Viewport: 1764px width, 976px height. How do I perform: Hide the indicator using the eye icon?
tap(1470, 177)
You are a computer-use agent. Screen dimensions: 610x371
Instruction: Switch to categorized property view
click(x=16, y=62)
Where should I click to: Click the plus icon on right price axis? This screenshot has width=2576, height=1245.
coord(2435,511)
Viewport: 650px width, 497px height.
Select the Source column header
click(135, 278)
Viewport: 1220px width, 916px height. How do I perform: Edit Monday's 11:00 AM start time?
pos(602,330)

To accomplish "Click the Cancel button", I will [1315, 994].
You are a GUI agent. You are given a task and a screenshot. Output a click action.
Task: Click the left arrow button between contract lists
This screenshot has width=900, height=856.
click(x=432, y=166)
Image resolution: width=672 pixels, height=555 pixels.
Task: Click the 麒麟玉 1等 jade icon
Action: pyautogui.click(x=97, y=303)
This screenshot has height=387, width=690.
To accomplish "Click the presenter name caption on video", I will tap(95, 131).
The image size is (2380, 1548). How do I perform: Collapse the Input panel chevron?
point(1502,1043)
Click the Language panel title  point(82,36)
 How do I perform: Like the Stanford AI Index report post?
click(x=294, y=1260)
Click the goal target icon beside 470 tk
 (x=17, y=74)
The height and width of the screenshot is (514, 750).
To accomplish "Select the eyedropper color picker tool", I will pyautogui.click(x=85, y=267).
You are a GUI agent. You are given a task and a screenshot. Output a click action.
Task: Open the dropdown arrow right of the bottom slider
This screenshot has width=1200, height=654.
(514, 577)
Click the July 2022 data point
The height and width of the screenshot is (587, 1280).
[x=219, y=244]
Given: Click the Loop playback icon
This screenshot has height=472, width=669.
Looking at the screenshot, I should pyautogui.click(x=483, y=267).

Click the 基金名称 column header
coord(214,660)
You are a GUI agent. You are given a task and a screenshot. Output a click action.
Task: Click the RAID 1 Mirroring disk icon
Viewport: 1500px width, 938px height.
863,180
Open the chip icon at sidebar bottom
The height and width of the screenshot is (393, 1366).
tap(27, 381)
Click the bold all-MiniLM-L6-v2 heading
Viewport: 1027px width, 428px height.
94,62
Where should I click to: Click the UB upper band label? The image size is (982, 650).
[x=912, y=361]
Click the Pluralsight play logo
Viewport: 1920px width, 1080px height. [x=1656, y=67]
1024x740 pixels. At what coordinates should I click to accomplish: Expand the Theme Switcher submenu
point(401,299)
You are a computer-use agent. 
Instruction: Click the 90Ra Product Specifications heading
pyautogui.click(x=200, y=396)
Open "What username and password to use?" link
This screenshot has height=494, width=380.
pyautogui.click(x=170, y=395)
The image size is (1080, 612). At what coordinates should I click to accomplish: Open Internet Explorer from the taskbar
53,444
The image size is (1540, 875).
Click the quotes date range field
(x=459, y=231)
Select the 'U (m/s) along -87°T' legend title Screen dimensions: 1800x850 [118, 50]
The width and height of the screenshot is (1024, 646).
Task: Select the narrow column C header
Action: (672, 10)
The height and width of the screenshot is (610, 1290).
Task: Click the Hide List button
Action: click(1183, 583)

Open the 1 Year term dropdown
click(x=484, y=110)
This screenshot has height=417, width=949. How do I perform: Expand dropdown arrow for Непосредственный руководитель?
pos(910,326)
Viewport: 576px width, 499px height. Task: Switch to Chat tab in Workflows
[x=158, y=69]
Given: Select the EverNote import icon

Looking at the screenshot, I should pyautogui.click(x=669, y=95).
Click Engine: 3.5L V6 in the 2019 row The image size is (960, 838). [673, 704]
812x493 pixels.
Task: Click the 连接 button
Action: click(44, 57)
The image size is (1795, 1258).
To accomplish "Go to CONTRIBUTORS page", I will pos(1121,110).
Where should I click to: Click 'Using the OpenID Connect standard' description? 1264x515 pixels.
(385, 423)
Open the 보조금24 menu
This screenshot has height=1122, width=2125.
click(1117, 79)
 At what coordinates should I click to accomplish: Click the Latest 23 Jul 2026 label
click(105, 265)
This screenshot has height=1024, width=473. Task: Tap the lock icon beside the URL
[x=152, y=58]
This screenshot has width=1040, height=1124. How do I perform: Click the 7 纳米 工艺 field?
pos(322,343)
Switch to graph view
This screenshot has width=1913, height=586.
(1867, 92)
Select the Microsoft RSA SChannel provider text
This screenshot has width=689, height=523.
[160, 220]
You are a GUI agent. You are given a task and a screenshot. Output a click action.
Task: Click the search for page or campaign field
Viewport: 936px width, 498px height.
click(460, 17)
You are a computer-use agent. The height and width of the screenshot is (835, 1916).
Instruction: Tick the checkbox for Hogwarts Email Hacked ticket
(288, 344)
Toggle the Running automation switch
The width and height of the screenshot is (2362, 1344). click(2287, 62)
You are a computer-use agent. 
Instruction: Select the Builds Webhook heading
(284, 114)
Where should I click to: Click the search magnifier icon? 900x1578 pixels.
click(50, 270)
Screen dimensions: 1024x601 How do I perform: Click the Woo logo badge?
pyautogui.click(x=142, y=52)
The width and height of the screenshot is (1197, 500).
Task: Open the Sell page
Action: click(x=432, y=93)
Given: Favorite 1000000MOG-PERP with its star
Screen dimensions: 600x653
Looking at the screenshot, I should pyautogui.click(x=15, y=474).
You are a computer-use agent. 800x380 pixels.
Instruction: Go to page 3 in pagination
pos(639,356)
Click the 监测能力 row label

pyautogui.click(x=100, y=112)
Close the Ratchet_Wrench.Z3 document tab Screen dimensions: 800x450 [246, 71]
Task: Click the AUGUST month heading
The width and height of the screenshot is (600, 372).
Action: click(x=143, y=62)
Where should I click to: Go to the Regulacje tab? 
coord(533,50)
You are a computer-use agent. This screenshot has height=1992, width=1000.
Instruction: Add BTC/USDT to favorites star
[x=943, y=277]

━━━━━━━━━━━━━━━━━━━━

• TASK REQUIREMENTS: No line may be altered or left out when the data is written out.

• REPLY TO THE EXERCISE:
Viewport: 1764px width, 976px height. How do I perform: Hide the indicator using the eye icon?
tap(1470, 177)
You are a computer-use agent. Screen dimensions: 610x371
Instruction: Switch to categorized property view
click(x=16, y=62)
Where should I click to: Click the plus icon on right price axis? This screenshot has width=2576, height=1245.
coord(2435,511)
Viewport: 650px width, 497px height.
Select the Source column header
click(135, 278)
Viewport: 1220px width, 916px height. How do I perform: Edit Monday's 11:00 AM start time?
pos(602,330)

To accomplish "Click the Cancel button", I will [1315, 994].
You are a GUI agent. You are given a task and a screenshot. Output a click action.
Task: Click the left arrow button between contract lists
This screenshot has width=900, height=856.
click(x=432, y=166)
Image resolution: width=672 pixels, height=555 pixels.
Task: Click the 麒麟玉 1等 jade icon
Action: pyautogui.click(x=97, y=303)
This screenshot has height=387, width=690.
To accomplish "Click the presenter name caption on video", I will tap(95, 131).
The image size is (2380, 1548). How do I perform: Collapse the Input panel chevron?
point(1502,1043)
Click the Language panel title  point(82,36)
 How do I perform: Like the Stanford AI Index report post?
click(x=294, y=1260)
Click the goal target icon beside 470 tk
 (x=17, y=74)
The height and width of the screenshot is (514, 750).
To accomplish "Select the eyedropper color picker tool", I will pyautogui.click(x=85, y=267).
You are a GUI agent. You are given a task and a screenshot. Output a click action.
Task: Open the dropdown arrow right of the bottom slider
This screenshot has width=1200, height=654.
(514, 577)
Click the July 2022 data point
The height and width of the screenshot is (587, 1280).
[x=219, y=244]
Given: Click the Loop playback icon
This screenshot has height=472, width=669.
Looking at the screenshot, I should pyautogui.click(x=483, y=267).

Click the 基金名称 column header
coord(214,660)
You are a GUI agent. You are given a task and a screenshot. Output a click action.
Task: Click the RAID 1 Mirroring disk icon
Viewport: 1500px width, 938px height.
863,180
Open the chip icon at sidebar bottom
The height and width of the screenshot is (393, 1366).
tap(27, 381)
Click the bold all-MiniLM-L6-v2 heading
Viewport: 1027px width, 428px height.
94,62
Where should I click to: Click the UB upper band label? The image size is (982, 650).
[x=912, y=361]
Click the Pluralsight play logo
Viewport: 1920px width, 1080px height. [x=1656, y=67]
1024x740 pixels. At what coordinates should I click to accomplish: Expand the Theme Switcher submenu
point(401,299)
You are a computer-use agent. 
Instruction: Click the 90Ra Product Specifications heading
pyautogui.click(x=200, y=396)
Open "What username and password to use?" link
This screenshot has height=494, width=380.
pyautogui.click(x=170, y=395)
The image size is (1080, 612). At what coordinates should I click to accomplish: Open Internet Explorer from the taskbar
53,444
The image size is (1540, 875).
Click the quotes date range field
(x=459, y=231)
Select the 'U (m/s) along -87°T' legend title Screen dimensions: 1800x850 [118, 50]
The width and height of the screenshot is (1024, 646).
Task: Select the narrow column C header
Action: (672, 10)
The height and width of the screenshot is (610, 1290).
Task: Click the Hide List button
Action: click(1183, 583)

Open the 1 Year term dropdown
click(x=484, y=110)
This screenshot has height=417, width=949. How do I perform: Expand dropdown arrow for Непосредственный руководитель?
pos(910,326)
Viewport: 576px width, 499px height. Task: Switch to Chat tab in Workflows
[x=158, y=69]
Given: Select the EverNote import icon

Looking at the screenshot, I should pyautogui.click(x=669, y=95).
Click Engine: 3.5L V6 in the 2019 row The image size is (960, 838). [673, 704]
812x493 pixels.
Task: Click the 连接 button
Action: click(44, 57)
The image size is (1795, 1258).
To accomplish "Go to CONTRIBUTORS page", I will pos(1121,110).
Where should I click to: Click 'Using the OpenID Connect standard' description? 1264x515 pixels.
(385, 423)
Open the 보조금24 menu
This screenshot has height=1122, width=2125.
click(1117, 79)
 At what coordinates should I click to accomplish: Click the Latest 23 Jul 2026 label
click(105, 265)
This screenshot has height=1024, width=473. Task: Tap the lock icon beside the URL
[x=152, y=58]
This screenshot has width=1040, height=1124. How do I perform: Click the 7 纳米 工艺 field?
pos(322,343)
Switch to graph view
This screenshot has width=1913, height=586.
(1867, 92)
Select the Microsoft RSA SChannel provider text
This screenshot has width=689, height=523.
[160, 220]
You are a GUI agent. You are given a task and a screenshot. Output a click action.
Task: Click the search for page or campaign field
Viewport: 936px width, 498px height.
click(460, 17)
You are a computer-use agent. The height and width of the screenshot is (835, 1916).
Instruction: Tick the checkbox for Hogwarts Email Hacked ticket
(288, 344)
Toggle the Running automation switch
The width and height of the screenshot is (2362, 1344). click(2287, 62)
You are a computer-use agent. 
Instruction: Select the Builds Webhook heading
(284, 114)
Where should I click to: Click the search magnifier icon? 900x1578 pixels.
click(50, 270)
Screen dimensions: 1024x601 How do I perform: Click the Woo logo badge?
pyautogui.click(x=142, y=52)
The width and height of the screenshot is (1197, 500).
Task: Open the Sell page
Action: click(x=432, y=93)
Given: Favorite 1000000MOG-PERP with its star
Screen dimensions: 600x653
Looking at the screenshot, I should pyautogui.click(x=15, y=474).
You are a computer-use agent. 800x380 pixels.
Instruction: Go to page 3 in pagination
pos(639,356)
Click the 监测能力 row label

pyautogui.click(x=100, y=112)
Close the Ratchet_Wrench.Z3 document tab Screen dimensions: 800x450 [246, 71]
Task: Click the AUGUST month heading
The width and height of the screenshot is (600, 372).
Action: click(x=143, y=62)
Where should I click to: Go to the Regulacje tab? 
coord(533,50)
You are a computer-use agent. This screenshot has height=1992, width=1000.
Instruction: Add BTC/USDT to favorites star
[x=943, y=277]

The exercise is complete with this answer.